Previously, he wrote:
News media election guides often present editorial endorsements alongside or interspersed with raw election information. Editorial endorsements are an important exercise of our First Amendment rights. However, when voters are getting all of their information from an opinionated source it is harder for them to view the information objectively and make their own choices.
And long before that, he wrote:
Everyone participates in the process of producing the truth every day. Your recommendations matter. You will need to be able to think critically about the range of ideas that you are exposed to and decide which ones make sense.
It is that last part that will really move us forward.
In the October issue of Atlantic Monthly, Mark Bowden writes:
With journalists being laid off in droves, ideologues have stepped forward to provide the "reporting" that feeds the 24-hour news cycle. The collapse of journalism means that the quest for information has been superseded by the quest for ammunition.
I would describe their approach as post-journalistic. It sees democracy, by definition, as perpetual political battle. The blogger's role is to help his side.
Without journalism, the public good is viewed only through a partisan lens, and politics becomes blood sport.
Journalism, done right, is enormously powerful precisely because it does not seek power. It seeks truth. Those who forsake it to shill for a product or a candidate or a party or an ideology diminish their own power. They are missing the most joyful part of the job.
Facts never speak for themselves. We speak for them.
On Jon Stewart against Tucker Carlson:
Mr. Stewart said that ranting partisan political shows on cable were "hurting America."
STEWART: Here's just what I wanted to tell you guys.

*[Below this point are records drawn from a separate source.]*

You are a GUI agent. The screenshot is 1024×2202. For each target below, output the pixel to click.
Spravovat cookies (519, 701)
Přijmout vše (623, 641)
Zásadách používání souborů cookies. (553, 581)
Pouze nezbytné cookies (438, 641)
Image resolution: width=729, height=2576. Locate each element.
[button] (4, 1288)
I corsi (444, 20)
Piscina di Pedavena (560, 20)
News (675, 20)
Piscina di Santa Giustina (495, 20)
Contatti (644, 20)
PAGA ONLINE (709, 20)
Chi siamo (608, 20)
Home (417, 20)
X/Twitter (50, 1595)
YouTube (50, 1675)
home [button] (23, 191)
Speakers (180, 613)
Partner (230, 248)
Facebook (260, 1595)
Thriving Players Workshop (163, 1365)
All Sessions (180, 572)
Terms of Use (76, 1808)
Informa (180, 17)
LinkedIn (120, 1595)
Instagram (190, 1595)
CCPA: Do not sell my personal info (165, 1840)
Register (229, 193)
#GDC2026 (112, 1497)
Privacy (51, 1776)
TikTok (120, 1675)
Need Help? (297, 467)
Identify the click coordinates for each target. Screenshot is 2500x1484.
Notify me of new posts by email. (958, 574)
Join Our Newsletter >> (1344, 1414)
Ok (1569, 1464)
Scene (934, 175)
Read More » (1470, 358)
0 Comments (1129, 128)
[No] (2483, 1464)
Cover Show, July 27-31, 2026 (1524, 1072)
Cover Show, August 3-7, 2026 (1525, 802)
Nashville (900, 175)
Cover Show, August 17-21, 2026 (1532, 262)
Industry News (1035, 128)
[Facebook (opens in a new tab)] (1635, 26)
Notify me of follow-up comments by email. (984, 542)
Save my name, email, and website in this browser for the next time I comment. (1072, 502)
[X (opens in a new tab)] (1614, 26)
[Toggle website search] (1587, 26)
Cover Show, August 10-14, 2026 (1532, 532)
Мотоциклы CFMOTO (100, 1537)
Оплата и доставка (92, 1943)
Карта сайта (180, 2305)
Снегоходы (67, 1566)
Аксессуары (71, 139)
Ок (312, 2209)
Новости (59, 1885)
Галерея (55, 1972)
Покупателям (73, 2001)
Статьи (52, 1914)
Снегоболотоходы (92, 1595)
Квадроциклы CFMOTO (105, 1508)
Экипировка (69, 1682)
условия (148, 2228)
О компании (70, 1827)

STEWART: Stop, stop, stop, stop hurting America.
BEGALA: OK. Now
STEWART: And come work for us, because we, as the people...
CARLSON: How do you pay?
STEWART: The people -- not well.
BEGALA: Better than CNN, I'm sure.
STEWART: But you can sleep at night.
STEWART: See, the thing is, we need your help. Right now, you're helping the politicians and the corporations. And we're left out there to mow our lawns.
P. J. O'Rourke:
I wonder, when was the last time a talk show changed a mind?
Arguing, in the sense of attempting to convince others, seems to have gone out of fashion with everyone.
Those who yearn for government without politics always invoke abstract truths and moral visions (the good life, the fair society, the just commonwealth) with which no one is likely to disagree because they have no content. But sooner rather than later someone gives these abstractions content, and when that happens, definitional disputes break out immediately, and after definitional disputes come real disputes, the taking of sides, the applying of labels (both the self-identifying kind and the accusing kind) and, pretty soon, the demonization of the other. In short, politics, which is what independent voters hate.
You want a return to civilized dialogue and respectful disagreement, but you'll have to forgive my cynical laughter.
How close is cynicism to the truth?
They're almost on the same side of the line. Cynicism will lead you to the truth. Or vice versa.
I'm not saying we should stop, but I think we should at least examine which lies we tell and why.